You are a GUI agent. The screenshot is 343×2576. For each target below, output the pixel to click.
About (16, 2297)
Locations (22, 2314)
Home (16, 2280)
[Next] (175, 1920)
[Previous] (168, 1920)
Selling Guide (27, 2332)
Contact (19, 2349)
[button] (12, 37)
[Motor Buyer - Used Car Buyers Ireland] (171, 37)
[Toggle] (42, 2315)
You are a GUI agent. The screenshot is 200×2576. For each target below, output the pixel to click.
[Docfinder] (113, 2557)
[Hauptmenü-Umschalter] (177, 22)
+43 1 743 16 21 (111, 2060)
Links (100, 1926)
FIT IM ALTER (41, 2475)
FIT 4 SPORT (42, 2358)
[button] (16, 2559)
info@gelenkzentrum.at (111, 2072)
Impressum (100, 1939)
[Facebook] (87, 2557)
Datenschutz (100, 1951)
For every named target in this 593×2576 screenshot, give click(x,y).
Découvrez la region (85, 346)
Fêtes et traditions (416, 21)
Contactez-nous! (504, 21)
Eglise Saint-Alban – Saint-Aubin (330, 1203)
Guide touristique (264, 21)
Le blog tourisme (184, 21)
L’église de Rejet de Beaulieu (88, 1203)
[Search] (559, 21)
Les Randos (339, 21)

- - - - -

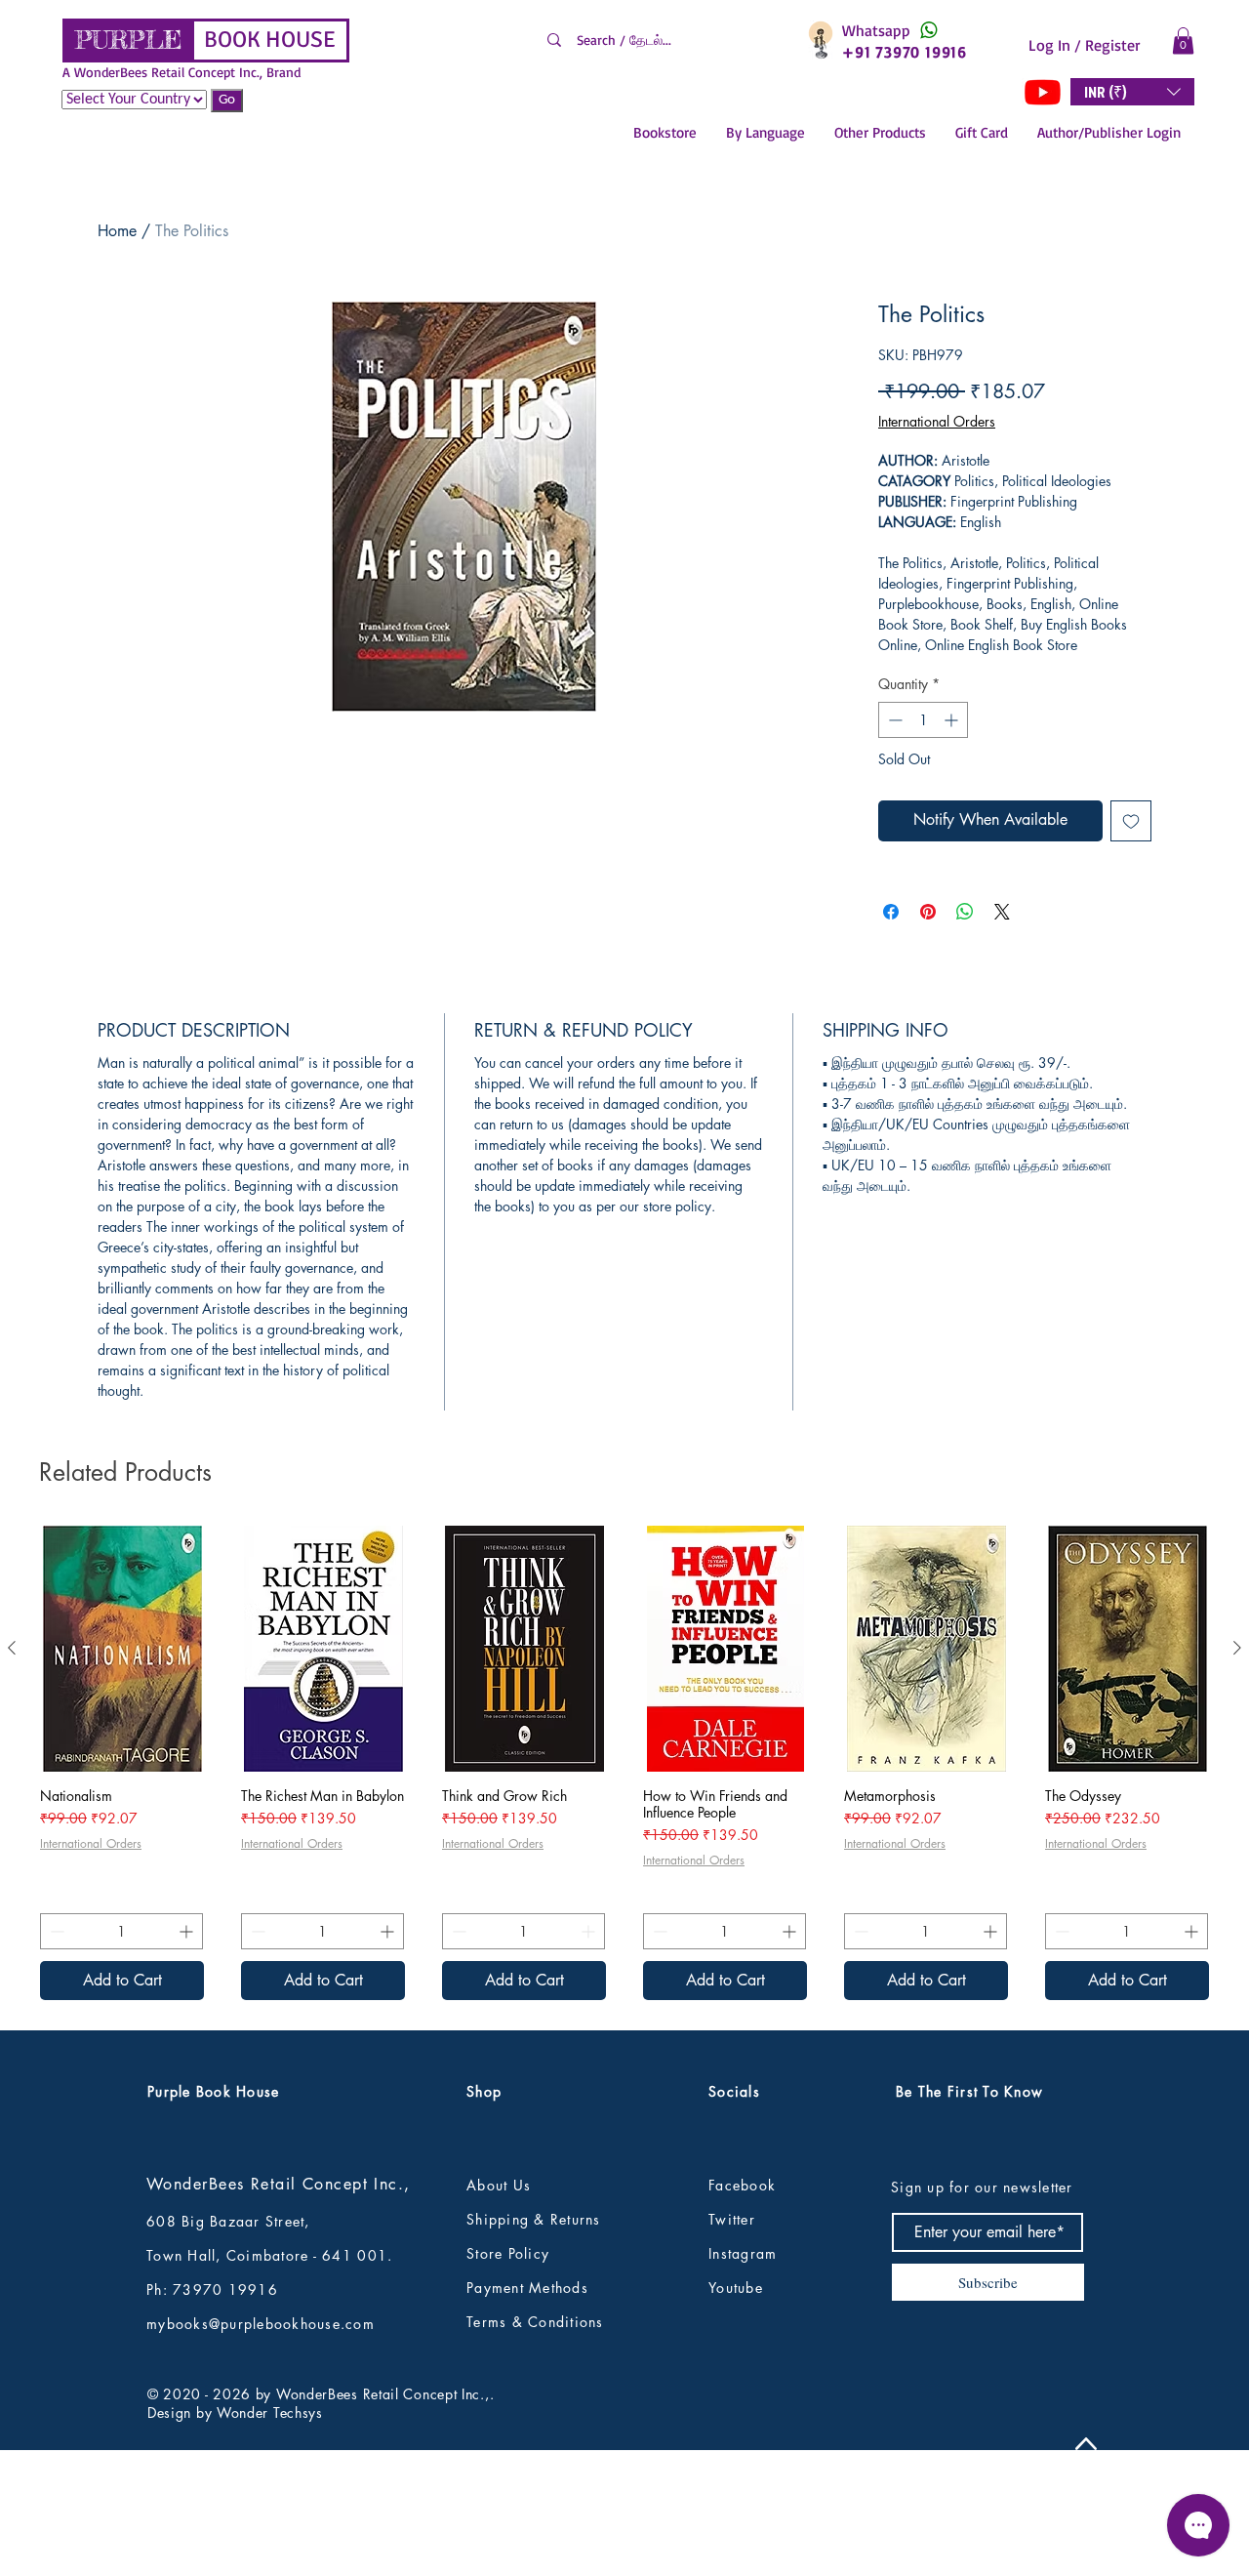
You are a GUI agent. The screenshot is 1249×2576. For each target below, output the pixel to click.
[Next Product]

- - - - -

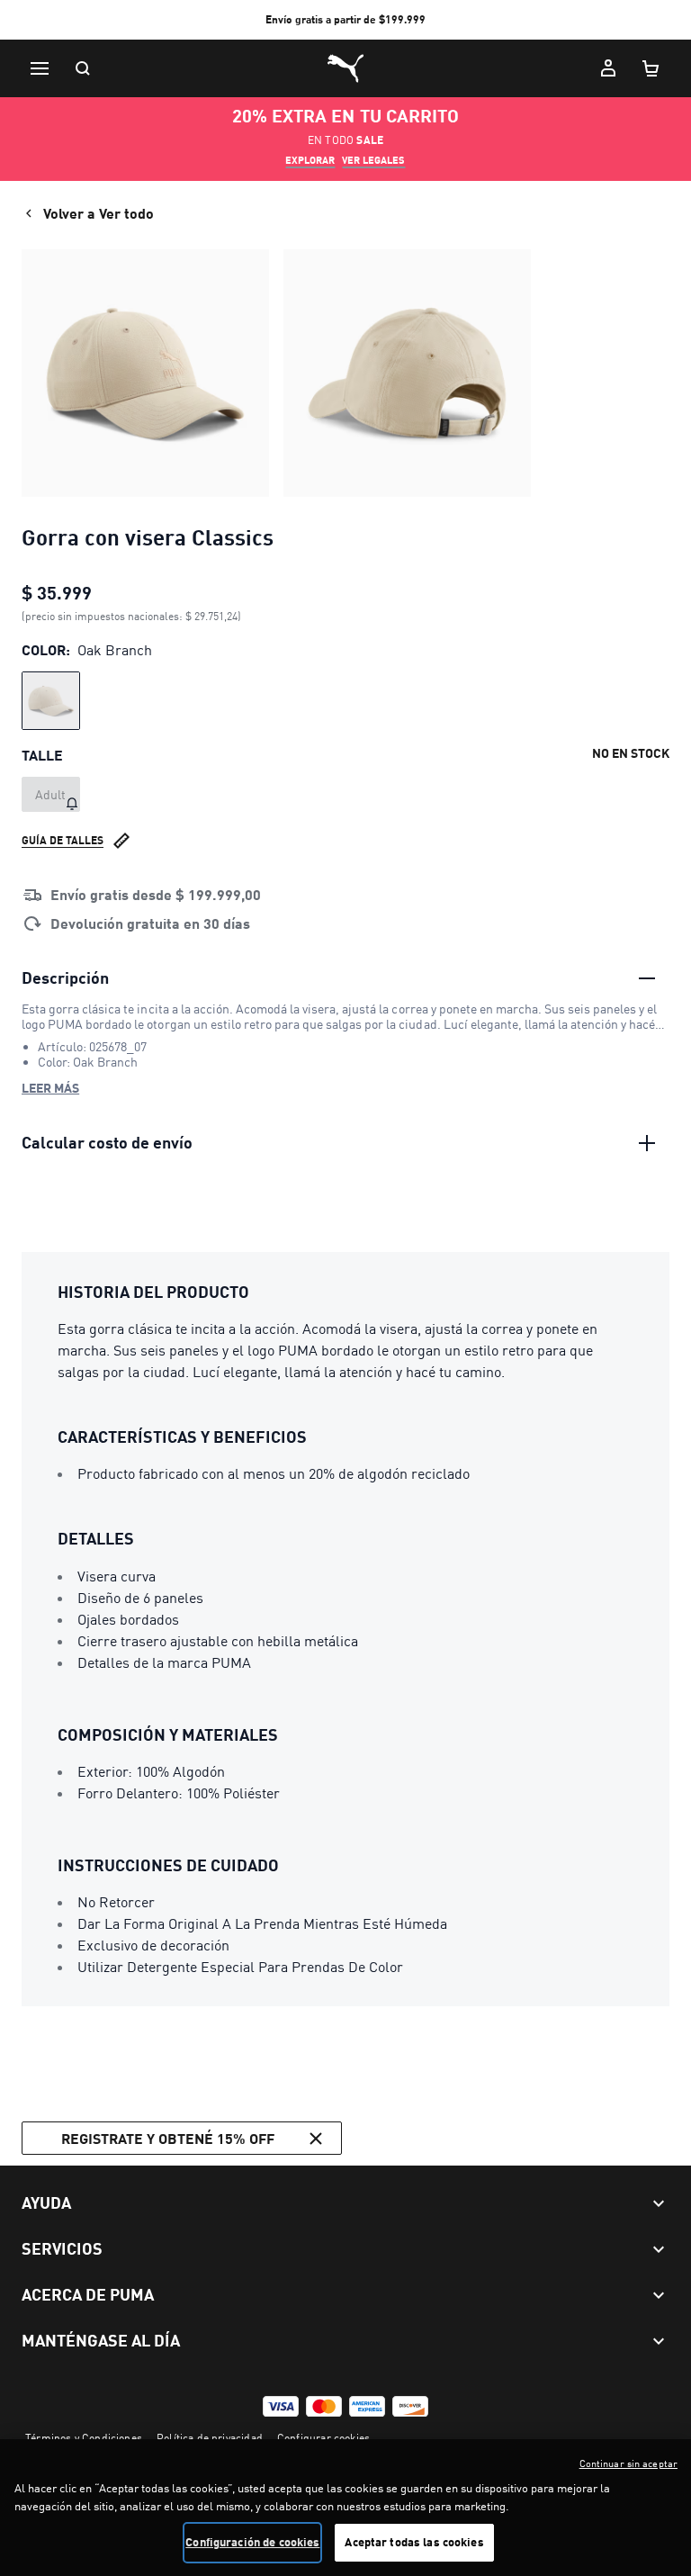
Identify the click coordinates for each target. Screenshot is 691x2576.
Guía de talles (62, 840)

- - - - -

### TO DO:
In the records above, find the line with "[Hauptmenü-Umschalter] (177, 22)"; write out exactly that line and each one after it, stopping after the line with "Les Randos (339, 21)".

### FINISHED TASK:
[Hauptmenü-Umschalter] (177, 22)
+43 1 743 16 21 (111, 2060)
Links (100, 1926)
FIT IM ALTER (41, 2475)
FIT 4 SPORT (42, 2358)
[button] (16, 2559)
info@gelenkzentrum.at (111, 2072)
Impressum (100, 1939)
[Facebook] (87, 2557)
Datenschutz (100, 1951)
For every named target in this 593×2576 screenshot, give click(x,y).
Découvrez la region (85, 346)
Fêtes et traditions (416, 21)
Contactez-nous! (504, 21)
Eglise Saint-Alban – Saint-Aubin (330, 1203)
Guide touristique (264, 21)
Le blog tourisme (184, 21)
L’église de Rejet de Beaulieu (88, 1203)
[Search] (559, 21)
Les Randos (339, 21)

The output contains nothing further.